# Record set
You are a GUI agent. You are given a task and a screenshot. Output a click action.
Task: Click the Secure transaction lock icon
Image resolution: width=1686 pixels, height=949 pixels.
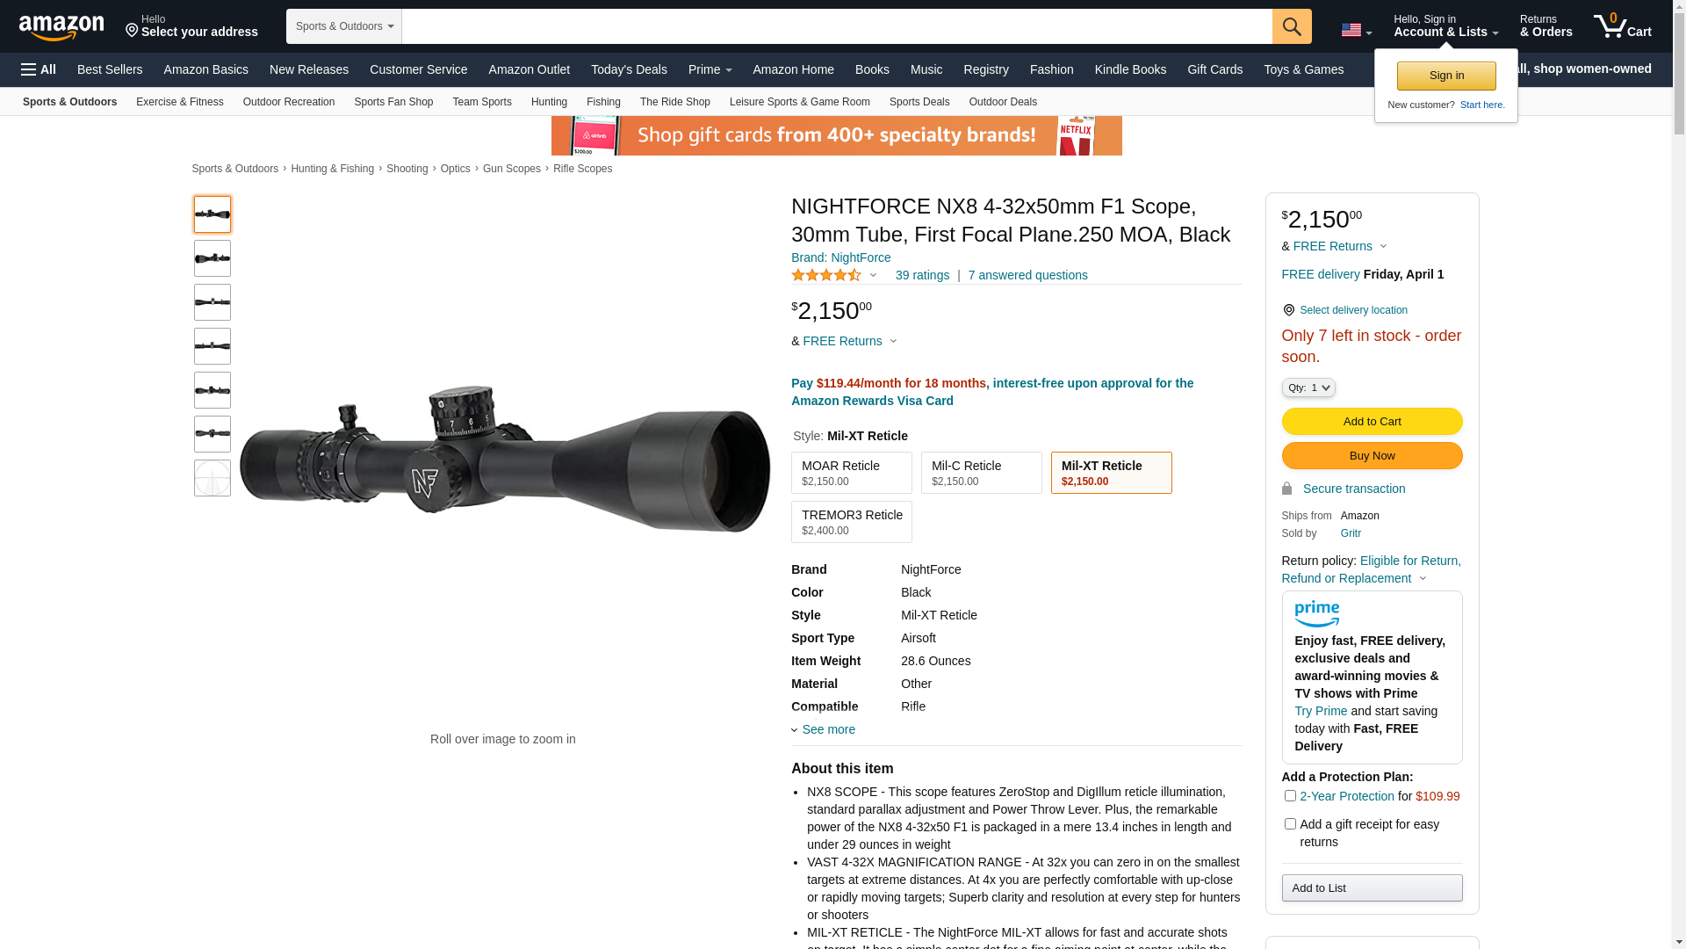coord(1287,489)
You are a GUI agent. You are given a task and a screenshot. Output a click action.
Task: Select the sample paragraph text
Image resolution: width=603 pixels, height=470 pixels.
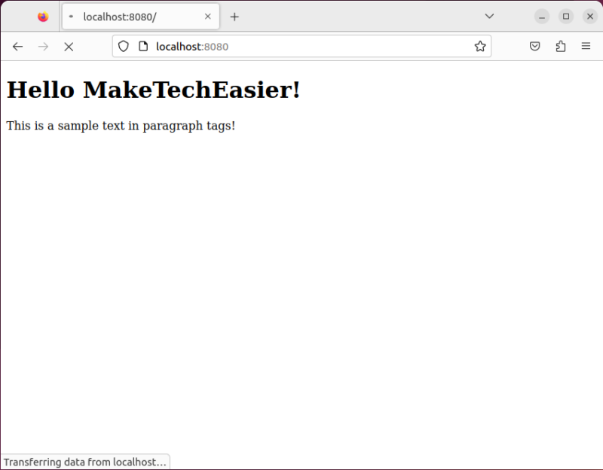point(121,126)
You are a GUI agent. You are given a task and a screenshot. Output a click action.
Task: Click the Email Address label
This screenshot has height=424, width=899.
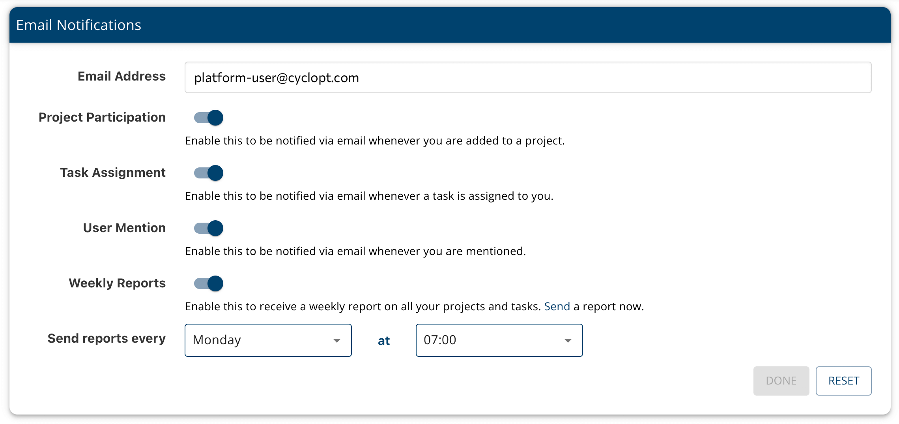121,76

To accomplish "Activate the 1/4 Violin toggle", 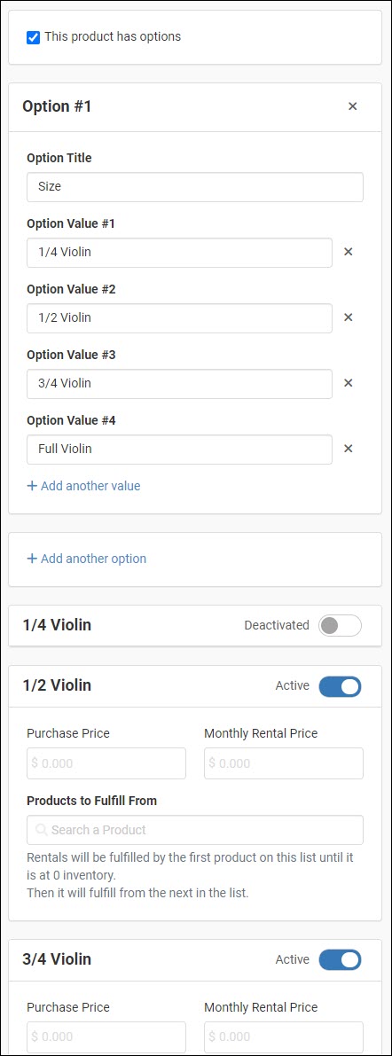I will pyautogui.click(x=341, y=626).
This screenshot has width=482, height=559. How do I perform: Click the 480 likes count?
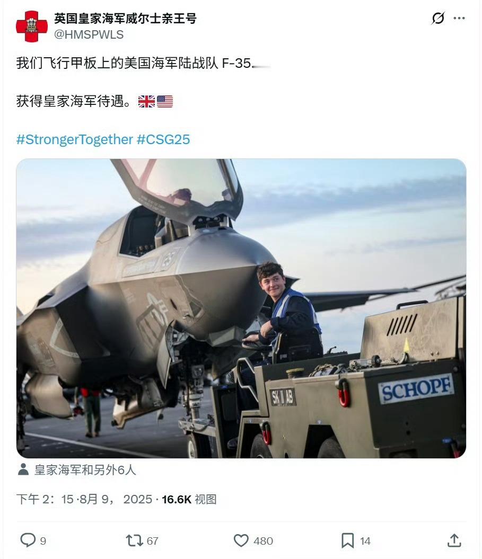[264, 541]
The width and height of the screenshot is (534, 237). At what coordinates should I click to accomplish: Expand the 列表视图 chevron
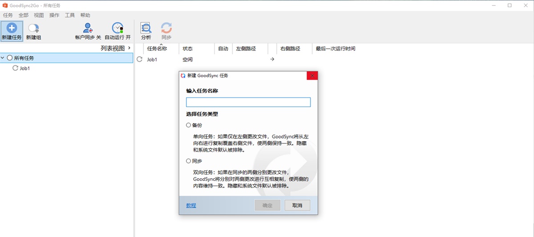[x=129, y=48]
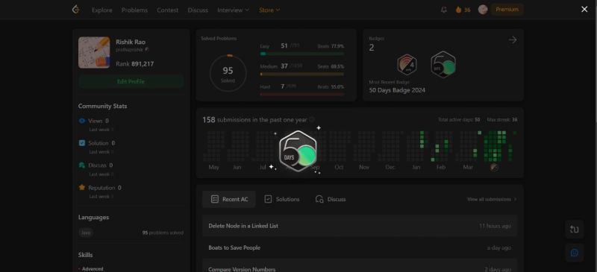This screenshot has width=597, height=272.
Task: Click the submissions info circle icon
Action: pyautogui.click(x=312, y=119)
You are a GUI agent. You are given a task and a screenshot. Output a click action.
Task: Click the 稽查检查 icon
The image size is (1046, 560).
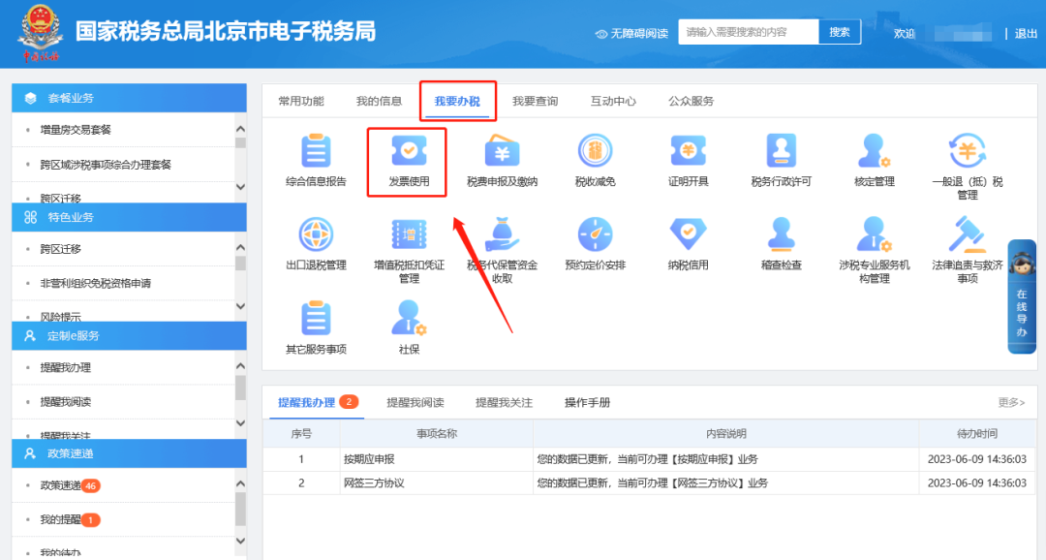click(x=781, y=236)
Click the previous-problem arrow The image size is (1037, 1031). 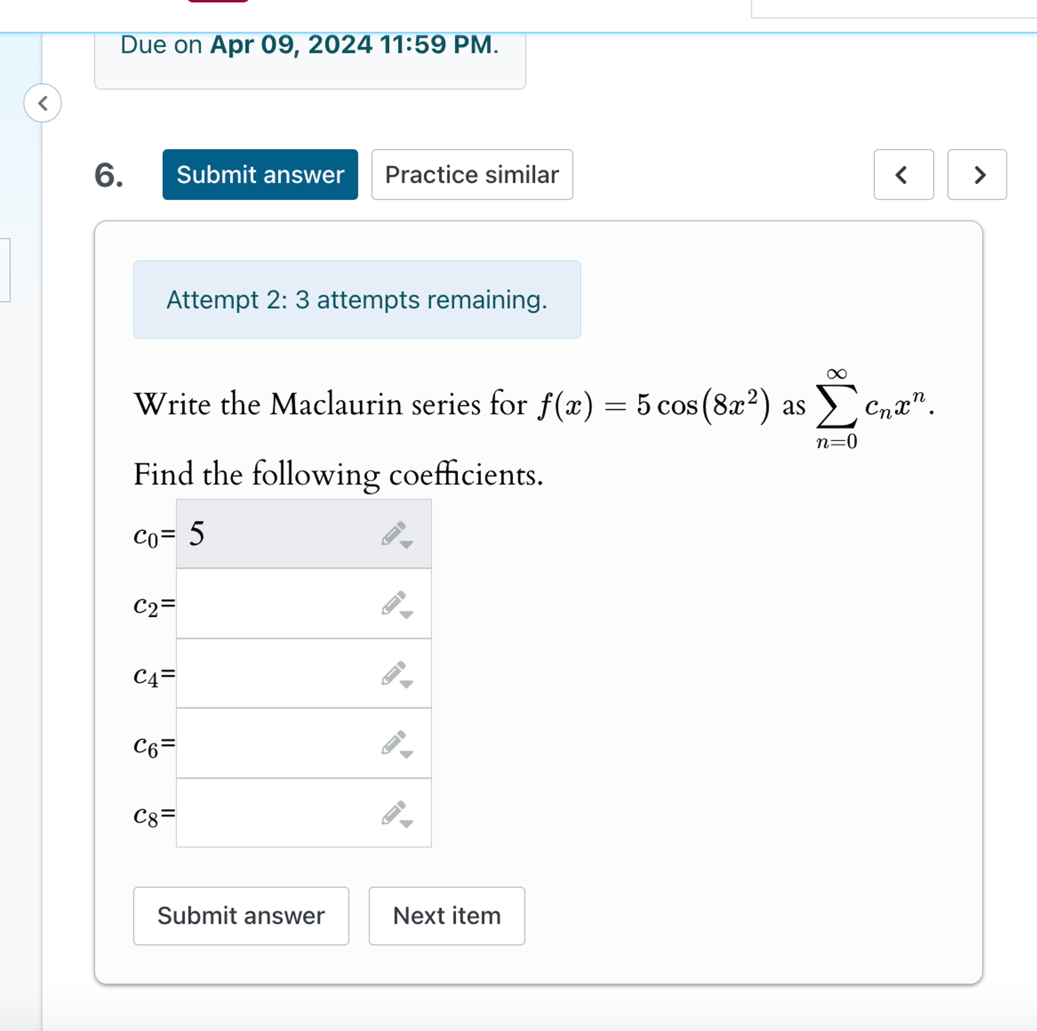click(x=903, y=175)
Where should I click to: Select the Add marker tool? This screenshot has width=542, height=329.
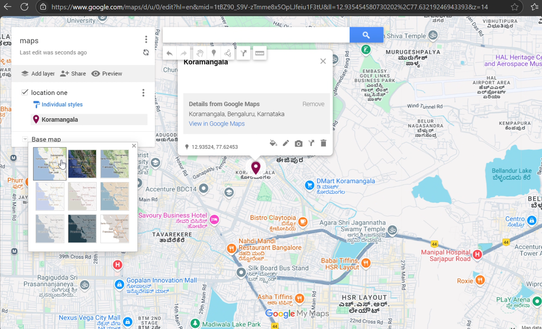(x=214, y=53)
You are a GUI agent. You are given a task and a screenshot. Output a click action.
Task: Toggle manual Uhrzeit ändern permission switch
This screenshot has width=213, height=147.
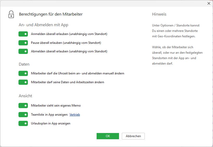[x=23, y=73]
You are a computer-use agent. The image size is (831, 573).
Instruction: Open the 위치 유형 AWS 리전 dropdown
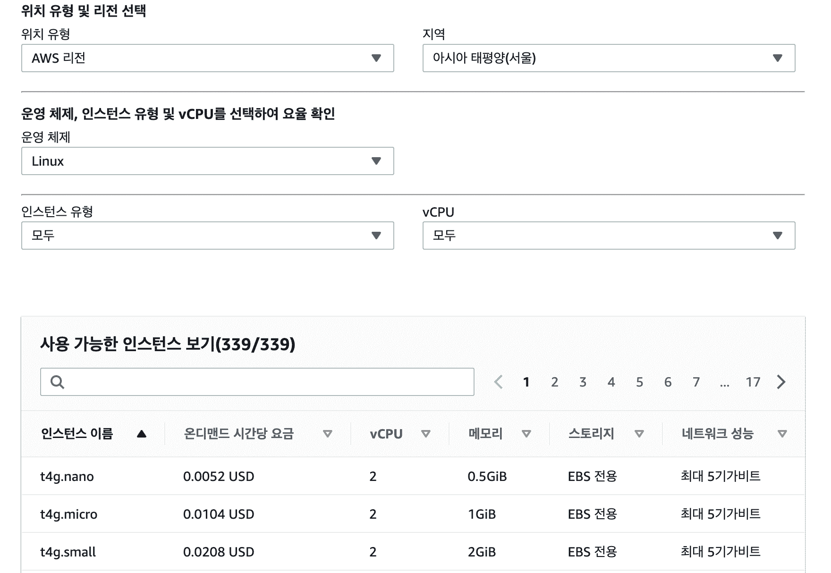click(x=207, y=58)
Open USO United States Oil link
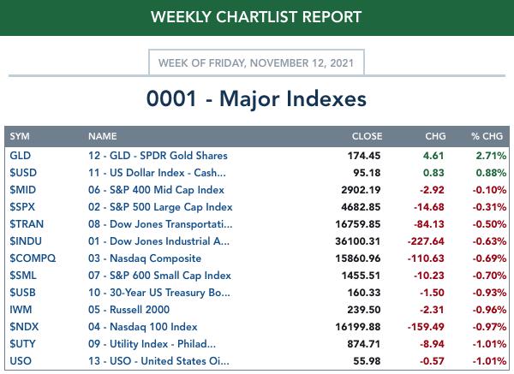514x374 pixels. [x=158, y=361]
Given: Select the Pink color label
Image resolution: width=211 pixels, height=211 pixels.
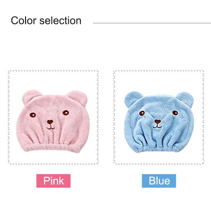Looking at the screenshot, I should [x=53, y=181].
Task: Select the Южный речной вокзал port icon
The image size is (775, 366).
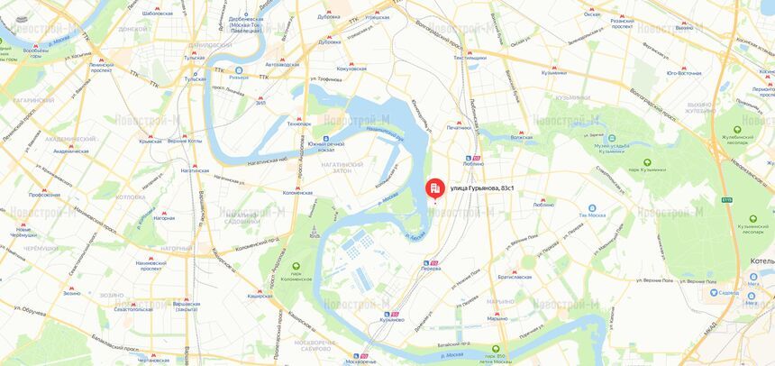Action: tap(326, 139)
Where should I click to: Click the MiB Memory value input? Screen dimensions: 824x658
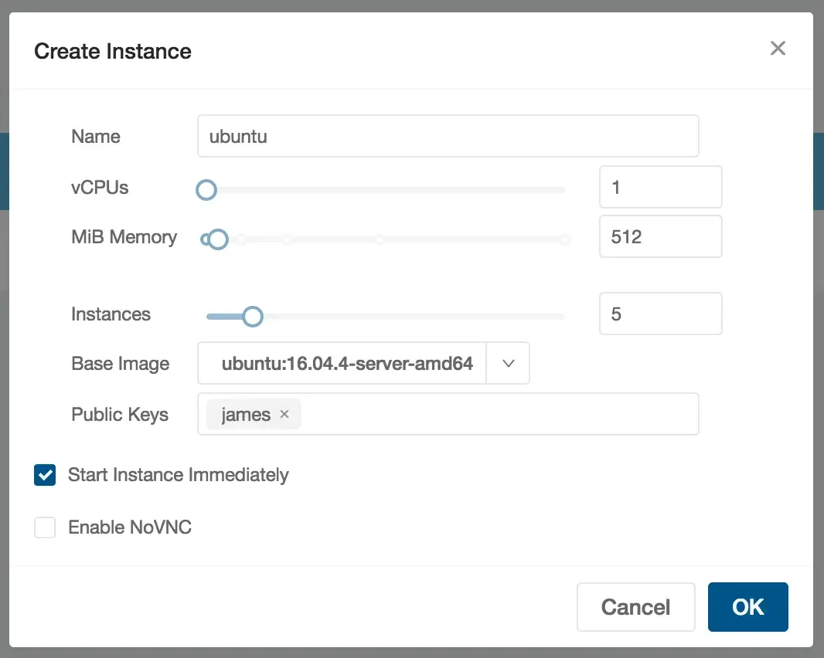point(660,236)
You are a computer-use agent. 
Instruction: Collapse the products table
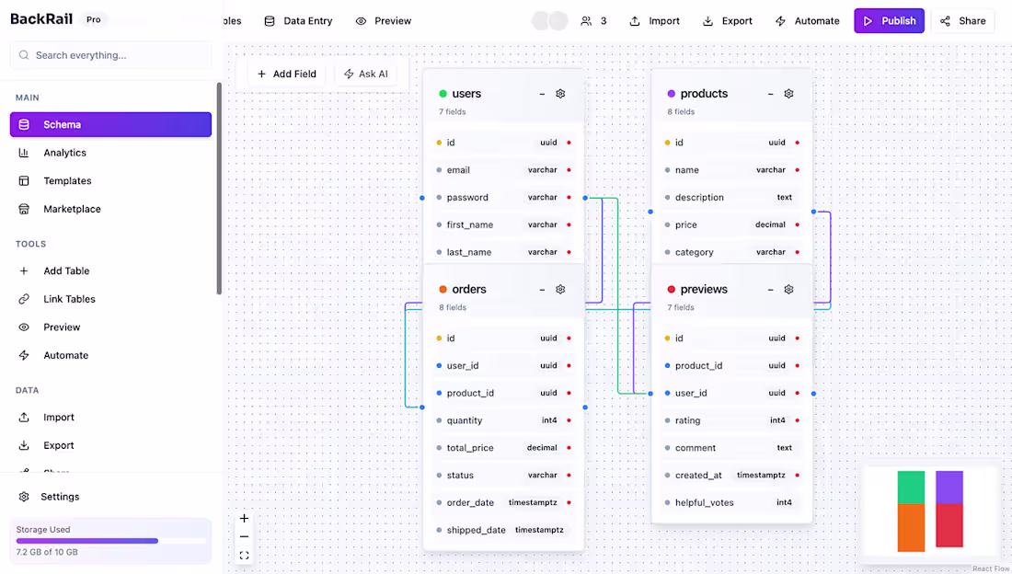click(769, 93)
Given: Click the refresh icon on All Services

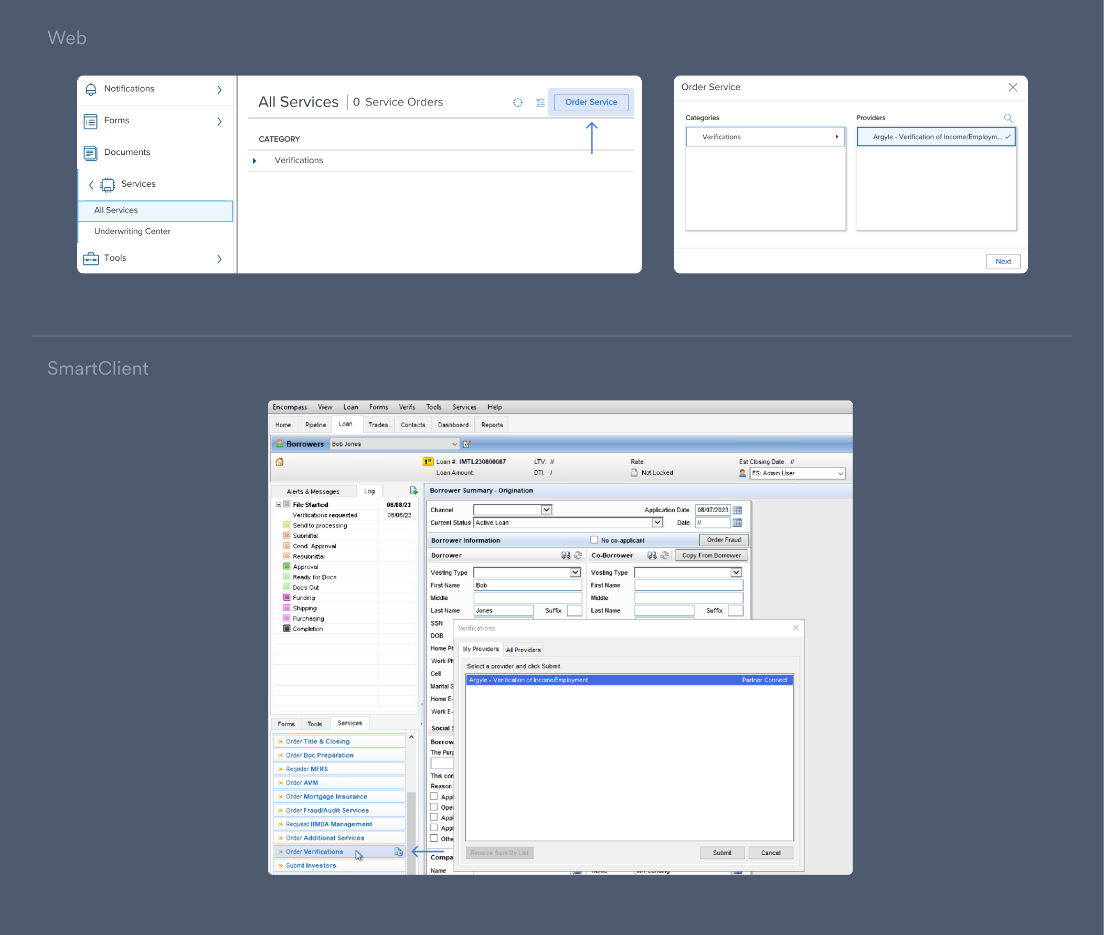Looking at the screenshot, I should coord(518,103).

# Instructions to follow
Pick out all lines from the data above in which the word "computer" appears.

# Result for this exercise
You are a computer-use agent. The image size is (831, 573).
You are a computer-use agent. 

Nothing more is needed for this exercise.